### WHAT TO DO
Return every line of the material below that contains the string "should". Case counts, so match only that exact capitalization.

### DATASET EXTRACT
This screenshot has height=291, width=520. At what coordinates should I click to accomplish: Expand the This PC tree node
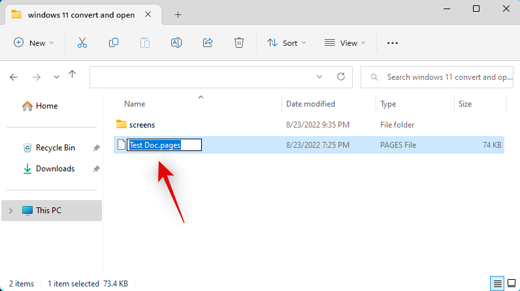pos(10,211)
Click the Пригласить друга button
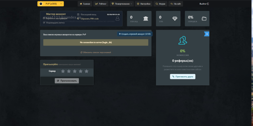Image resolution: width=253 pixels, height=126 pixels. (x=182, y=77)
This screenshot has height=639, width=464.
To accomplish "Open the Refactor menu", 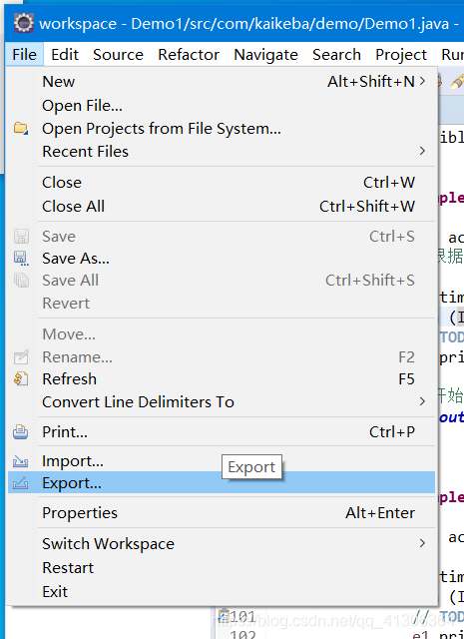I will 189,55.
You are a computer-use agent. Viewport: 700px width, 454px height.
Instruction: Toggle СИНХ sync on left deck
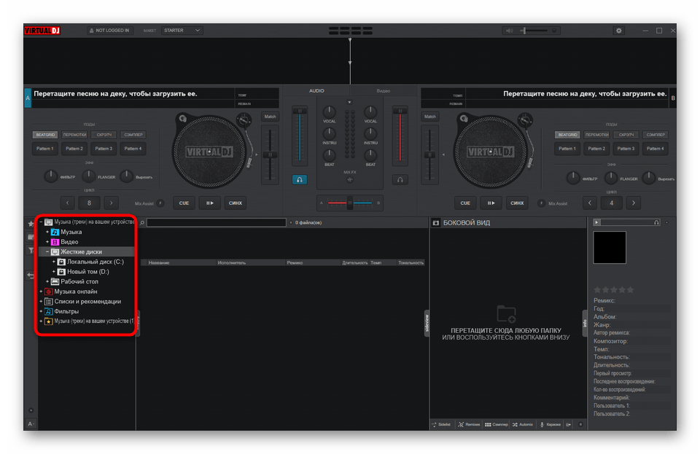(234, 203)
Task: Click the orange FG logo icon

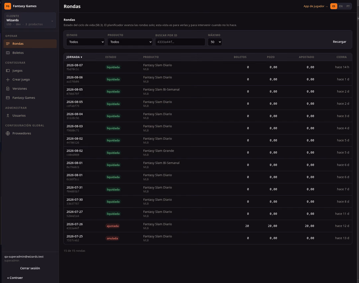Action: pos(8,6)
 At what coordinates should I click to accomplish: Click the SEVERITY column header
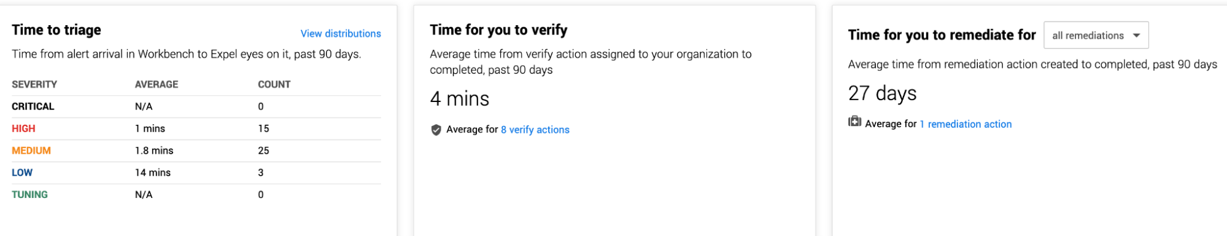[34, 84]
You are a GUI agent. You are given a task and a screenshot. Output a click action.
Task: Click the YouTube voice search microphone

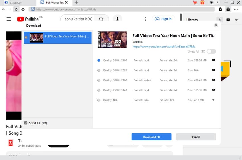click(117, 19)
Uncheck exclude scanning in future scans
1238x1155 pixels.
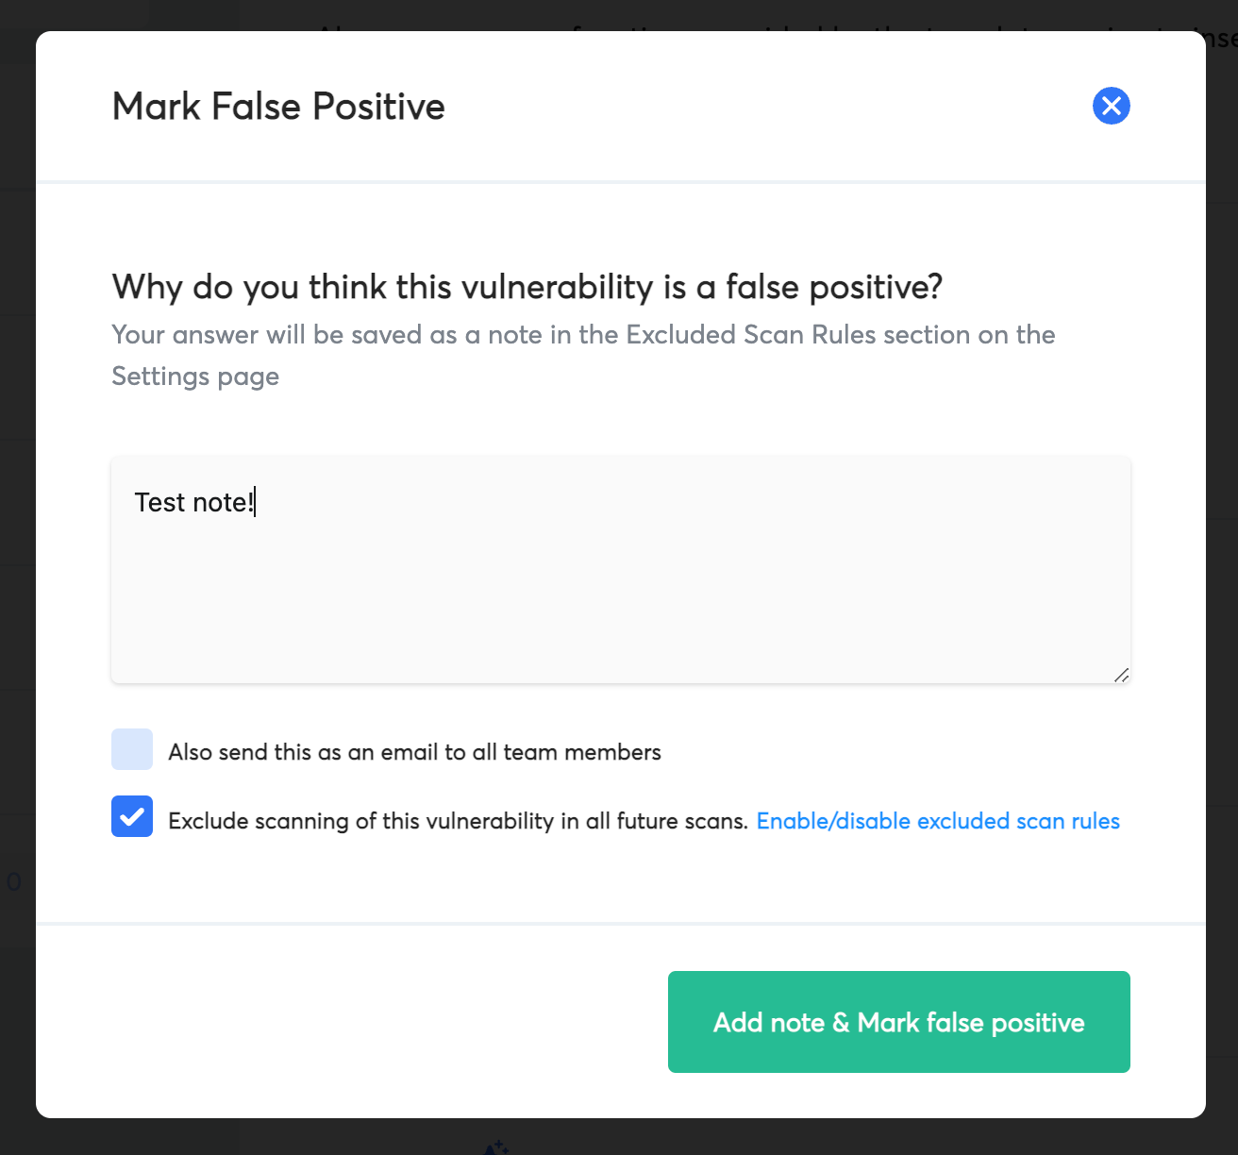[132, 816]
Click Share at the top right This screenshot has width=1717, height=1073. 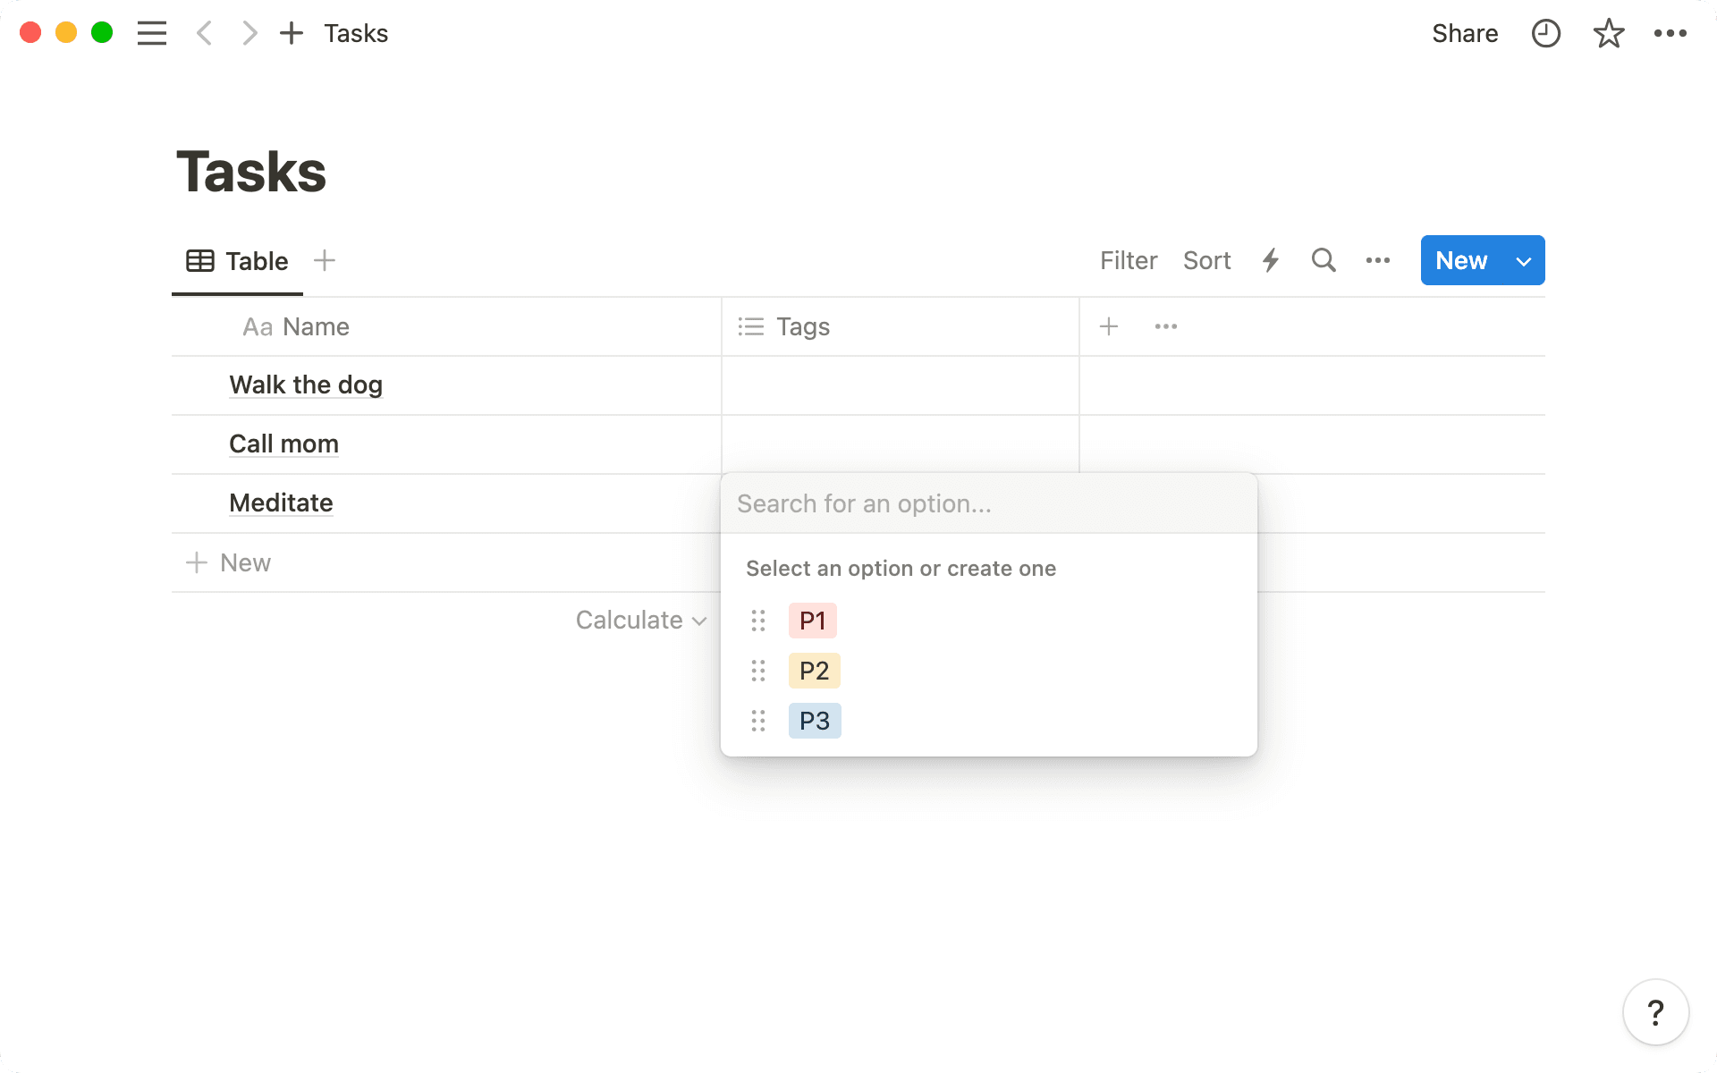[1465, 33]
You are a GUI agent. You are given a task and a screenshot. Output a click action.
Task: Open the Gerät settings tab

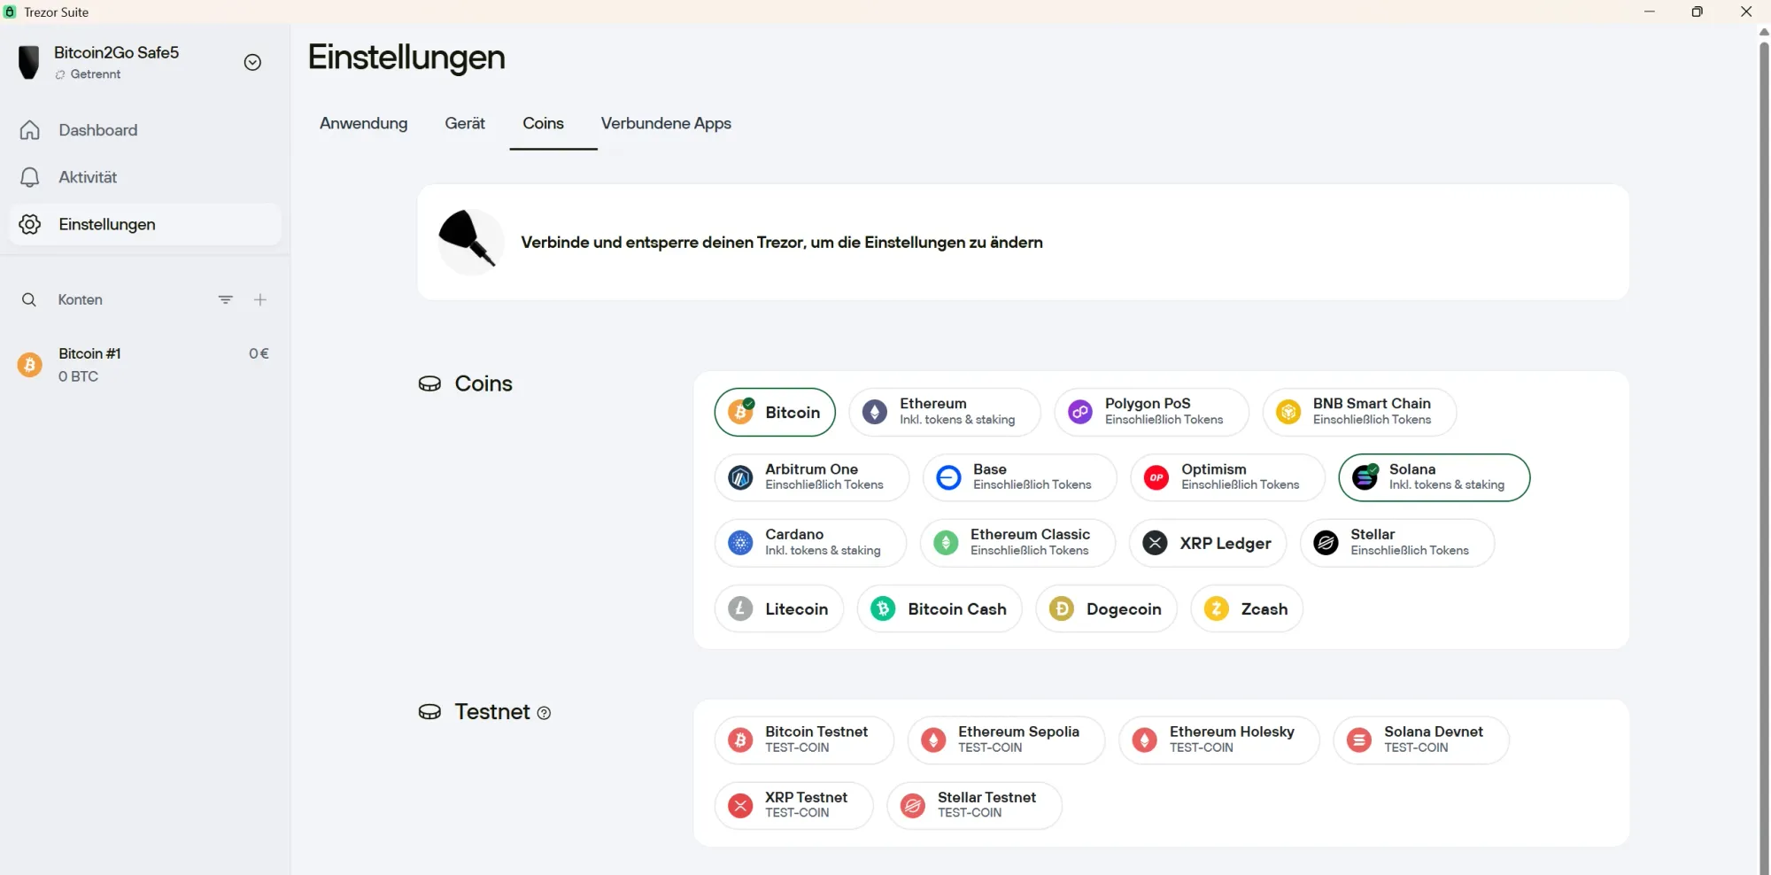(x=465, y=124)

### RESULT
This screenshot has height=291, width=520. At what coordinates should I click to accomplish: Expand the This PC tree node
 At what coordinates should I click to accomplish: Click the SEVERITY column header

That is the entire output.